Arsal Belediyesi olarak kar yağışının yoğun olduğu günlerde yolları açmaya çalıştıklarını, ancak 40 bin nüfuslu bir beldede 100 bin insana hizmet vermenin kolay olmadığını belirten Haciri, sözlerini şöyle sürdürdü:
"Kış mevsiminde hayat çok daha zor oluyor. Kamplarda 7 yıldan beri kullanılan çadırlar artık işe yaramıyor. İnsanlar yorgun düştü, umutsuzluğa kapıldı, içlerinde ölümü isteyenler bile var. Bugün, Suriye'de krizin patlak verdiği 2011 yılından daha fazla desteğe ihtiyacımız var."
Haciri, Arsal bölgesinin bu denli büyük bir nüfusa ev sahipliği yapacak kadar yeterli altyapıya sahip olmamasından dolayı Suriyeli mültecilerin çilesinin daha da katlandığını ifade etti.
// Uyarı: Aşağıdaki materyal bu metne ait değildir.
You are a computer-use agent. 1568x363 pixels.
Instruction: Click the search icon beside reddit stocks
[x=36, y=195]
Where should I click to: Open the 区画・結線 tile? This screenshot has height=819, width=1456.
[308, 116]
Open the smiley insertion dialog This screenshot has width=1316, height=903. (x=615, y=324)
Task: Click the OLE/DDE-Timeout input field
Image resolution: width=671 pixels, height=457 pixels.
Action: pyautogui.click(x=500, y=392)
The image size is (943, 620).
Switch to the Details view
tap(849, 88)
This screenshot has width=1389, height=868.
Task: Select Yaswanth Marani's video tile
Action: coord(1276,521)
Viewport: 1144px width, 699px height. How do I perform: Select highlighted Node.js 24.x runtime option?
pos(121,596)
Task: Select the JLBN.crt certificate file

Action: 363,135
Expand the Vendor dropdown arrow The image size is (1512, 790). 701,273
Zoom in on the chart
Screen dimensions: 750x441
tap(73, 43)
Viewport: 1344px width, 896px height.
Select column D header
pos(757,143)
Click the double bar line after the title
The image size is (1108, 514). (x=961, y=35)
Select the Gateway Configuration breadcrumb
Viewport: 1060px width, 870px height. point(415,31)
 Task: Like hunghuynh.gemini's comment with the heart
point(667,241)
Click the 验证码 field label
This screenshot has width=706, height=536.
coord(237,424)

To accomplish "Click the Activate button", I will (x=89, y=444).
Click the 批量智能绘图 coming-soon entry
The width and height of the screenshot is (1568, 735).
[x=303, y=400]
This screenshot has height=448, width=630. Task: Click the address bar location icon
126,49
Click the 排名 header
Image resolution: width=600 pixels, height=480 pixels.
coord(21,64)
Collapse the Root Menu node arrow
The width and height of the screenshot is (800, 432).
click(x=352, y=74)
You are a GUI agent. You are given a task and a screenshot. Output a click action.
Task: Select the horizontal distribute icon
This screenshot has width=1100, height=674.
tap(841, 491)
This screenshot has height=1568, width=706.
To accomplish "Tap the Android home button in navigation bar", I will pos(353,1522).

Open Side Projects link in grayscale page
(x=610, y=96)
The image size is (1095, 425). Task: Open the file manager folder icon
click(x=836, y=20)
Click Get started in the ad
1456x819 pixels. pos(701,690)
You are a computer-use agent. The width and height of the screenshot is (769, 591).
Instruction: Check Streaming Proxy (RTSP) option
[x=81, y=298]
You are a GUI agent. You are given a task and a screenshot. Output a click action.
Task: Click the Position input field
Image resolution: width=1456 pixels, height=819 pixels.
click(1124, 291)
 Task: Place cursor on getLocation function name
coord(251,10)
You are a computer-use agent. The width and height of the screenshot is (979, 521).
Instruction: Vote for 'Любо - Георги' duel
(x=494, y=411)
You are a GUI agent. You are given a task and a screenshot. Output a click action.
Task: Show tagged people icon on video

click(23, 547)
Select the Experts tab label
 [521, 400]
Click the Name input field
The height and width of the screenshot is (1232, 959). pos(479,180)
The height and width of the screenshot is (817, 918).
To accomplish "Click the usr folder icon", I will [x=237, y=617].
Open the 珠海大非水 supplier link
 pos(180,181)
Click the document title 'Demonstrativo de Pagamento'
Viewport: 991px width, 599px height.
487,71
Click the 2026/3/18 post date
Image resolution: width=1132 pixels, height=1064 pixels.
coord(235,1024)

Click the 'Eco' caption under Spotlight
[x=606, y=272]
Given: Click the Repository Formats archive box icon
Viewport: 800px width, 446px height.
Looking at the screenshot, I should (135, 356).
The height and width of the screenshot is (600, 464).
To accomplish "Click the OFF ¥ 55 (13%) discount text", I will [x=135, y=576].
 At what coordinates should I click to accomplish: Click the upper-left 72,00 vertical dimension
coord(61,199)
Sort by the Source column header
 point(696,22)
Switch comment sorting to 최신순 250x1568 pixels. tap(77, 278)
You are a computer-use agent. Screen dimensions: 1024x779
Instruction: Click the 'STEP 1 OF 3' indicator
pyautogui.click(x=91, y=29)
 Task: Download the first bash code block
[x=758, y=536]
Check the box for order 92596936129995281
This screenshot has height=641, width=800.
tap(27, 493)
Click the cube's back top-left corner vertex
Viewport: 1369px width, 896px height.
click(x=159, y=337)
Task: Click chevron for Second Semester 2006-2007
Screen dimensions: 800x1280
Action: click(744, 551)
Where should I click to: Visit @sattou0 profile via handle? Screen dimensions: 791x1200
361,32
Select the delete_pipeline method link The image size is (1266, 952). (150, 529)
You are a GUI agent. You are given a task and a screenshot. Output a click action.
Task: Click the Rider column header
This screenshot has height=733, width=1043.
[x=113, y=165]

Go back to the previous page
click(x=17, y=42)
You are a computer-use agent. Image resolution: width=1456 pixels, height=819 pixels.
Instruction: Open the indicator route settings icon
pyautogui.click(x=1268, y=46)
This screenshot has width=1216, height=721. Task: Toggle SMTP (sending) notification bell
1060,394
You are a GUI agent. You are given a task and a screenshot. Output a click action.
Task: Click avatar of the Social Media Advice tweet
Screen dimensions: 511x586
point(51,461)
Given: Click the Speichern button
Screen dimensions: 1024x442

Suriyeli mültecilerin yaşadığı kamplarda geçen yıllardaki kış mevsimlerinde soğuktan dolayı meydana gelen ölüm vakalarının bu yıl yaşanmadığına işaret eden Haciri, sosyal medyada Arsal'da hayatını kaybettiğine dair bir çocuğa ait paylaşılan fotoğrafın ise 2015 yılından kalma olduğunu ve yeniymiş gibi kullanıldığını aktardı.
Haciri, 2011 yılından itibaren Suriyeli mültecilere yönelik yardım kampanyaları yapan Birleşmiş Milletler Mülteciler Yüksek Komiserliği'nin son zamanlardaki faaliyetlerinde ciddi düşüşler olduğunu ifade etti.
Belediye Başkanı Haciri, Arsal veya başka bölgelere sığınan Suriyelilere güvenli bir hayat koşulları oluşturulmadığı için gerçek anlamda mülteci statüsünde görülmediğini kaydetti.
"Türkiye, insani yardım konusunda büyük bir iz bıraktı"
"Türkiye'nin adı, Suriye krizinin başladığı günden beri insani yönüyle ön plana çıktı ve bu konuda büyük bir iz bıraktığını gördük." diyen Haciri, Türkiye'nin insani yardım kuruluşlarına ciddi yardımlarda bulunduğuna, ancak birçok tarafın yeterli hassasiyeti göstermemesi dolayısıyla yardım ihtiyaçlarında ciddi oranda açıklar olduğuna dikkati çekti.
Haciri, Türkiye'nin yanı sıra büyük imkanlara sahip Arap ülkelerinden, evlerinden kaçmak zorunda kalan Suriyeli mültecilerin temel ihtiyaçlarını giderecek insani yardımda bulunmalarını istedi.
Lübnan'daki mülteciler için kış mevsimi, çadırlarının kış şartlarına dayanıksız olması ve sobaları için mazot bulamamalarından dolayı çetin geçiyor.
Çadır kamplarda yaşayan Suriyeliler, kış aylarında ısınabilmek için çadır içinde soba veya elektrikli ısıtıcı kullanıyor. Bu durum bazen yangınlara neden oluyor. Ülkedeki Suriyeli mülteci kamplarında geçen yıl çıkan yangınlarda 8 kişi hayatını kaybetmişti.
Birleşmiş Milletler Mülteciler Yüksek Komiserliği, 2017 sonunda Lübnan'daki Suriyeli mülteci sayısını 997 bin olarak açıklamıştı.
Lübnanlı yetkililer, geçen yıldan beri ülkedeki Suriyeli mültecilere gönüllü olarak ülkelerine dönmeleri çağrısı yapıyor. Yetkililer, mültecilerin ülkedeki sınırlı kaynaklara baskı yaptığını ve uluslararası toplumun mülteciler konusunda desteğinin eksik olduğunu belirtiyor.